A. Référence de la décision
- Cour de cassation,
- Ordonnance du 25 Juin 1998
- Numéro d’inscription au répertoire général : 97-81.647
B. Parties
- Demanderesses :
- X…, épouse Y…
- Société Tay Huor
- Intimée :
- Administration des Douanes
C. Contexte et objet de la décision
- Litige concernant des infractions à la législation sur la garantie des métaux précieux.
- Les demanderesses sont condamnées par la cour d’appel de Paris à des amendes et à la confiscation de plusieurs ouvrages.
D. Moyens des parties
- Premier moyen : Violation des lois régissant la composition des magistrats.
- Deuxième moyen : Contestation sur la désignation d’un interprète lors du procès.
- Troisième moyen : Nullité des saisies effectuées en raison du non-respect des procédures légales de contrôle.
E. Réponse de la Cour
- Le premier moyen est écarté, établissant la régularité de la composition de la cour d’appel.

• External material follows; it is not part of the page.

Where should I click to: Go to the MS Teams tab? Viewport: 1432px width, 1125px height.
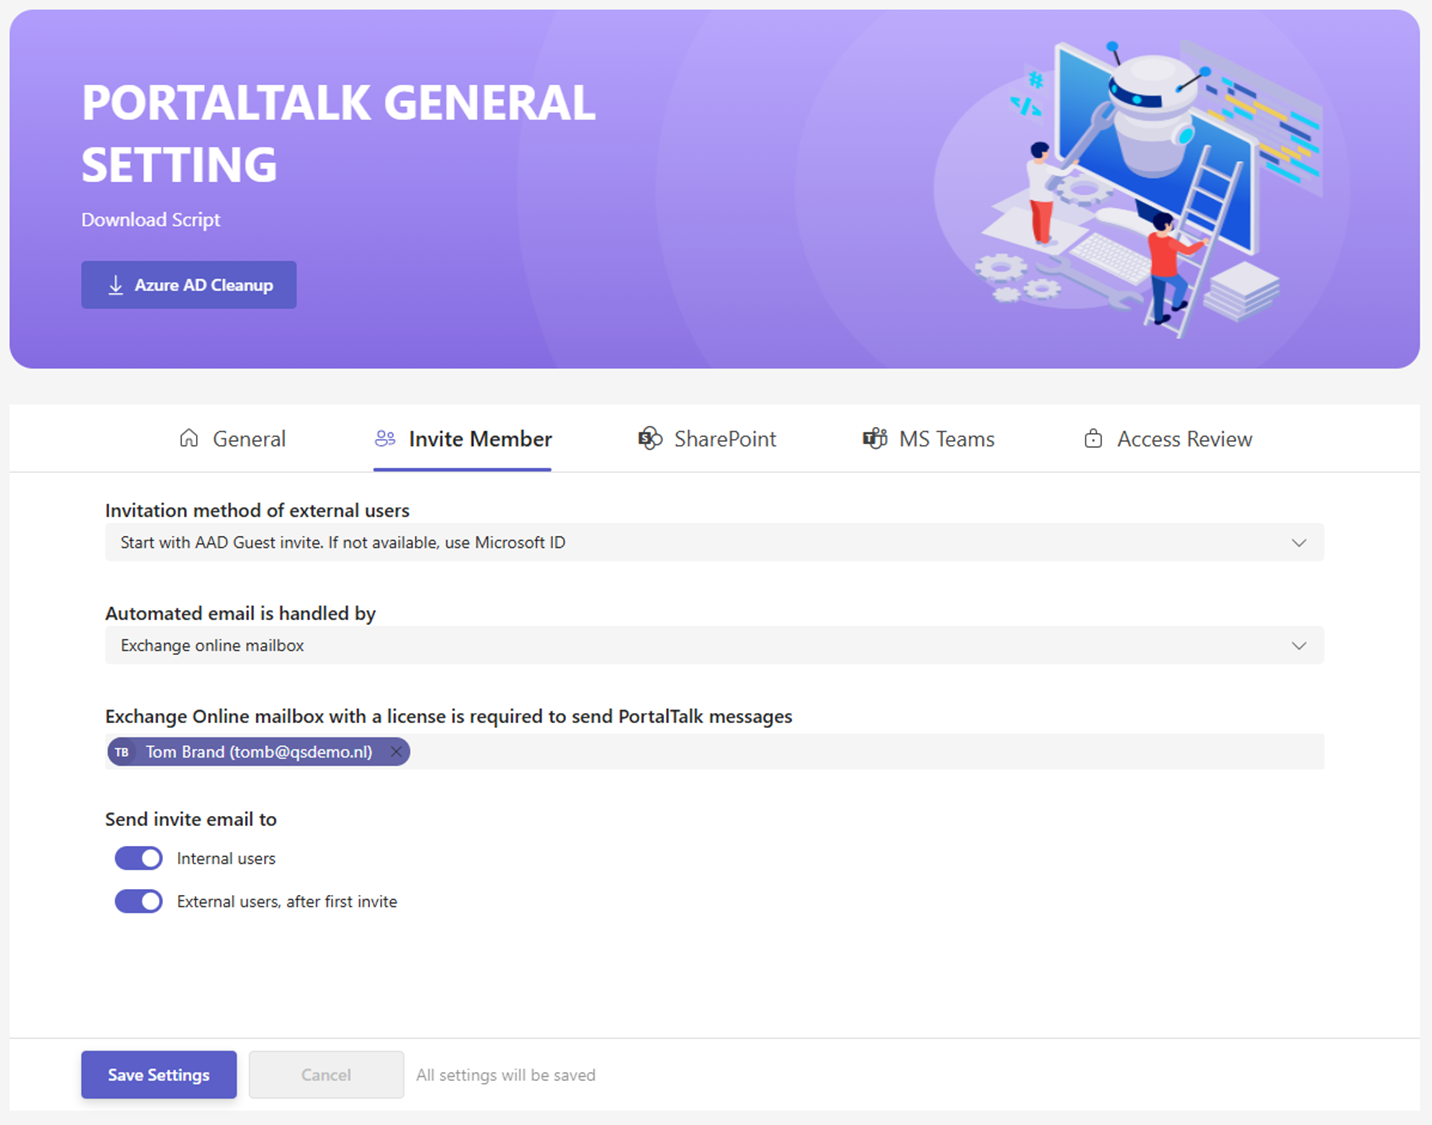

- Le deuxième moyen est également écarté, en raison de la présomption de respect des conditions nécessaires pour l’interprète.
- Le troisième moyen est accueilli : la Cour de Cassation explique que les agents ne pouvaient procéder aux saisies sans autorisation judiciaire préalable. Les saisies sont donc annulées.
F. Conclusion
- La Cour de Cassation casse et annule l’arrêt de la cour d’appel de Paris du 18 février 1997.
- Le dossier est renvoyé devant une autre formation de la cour d’appel de Paris pour un nouveau jugement.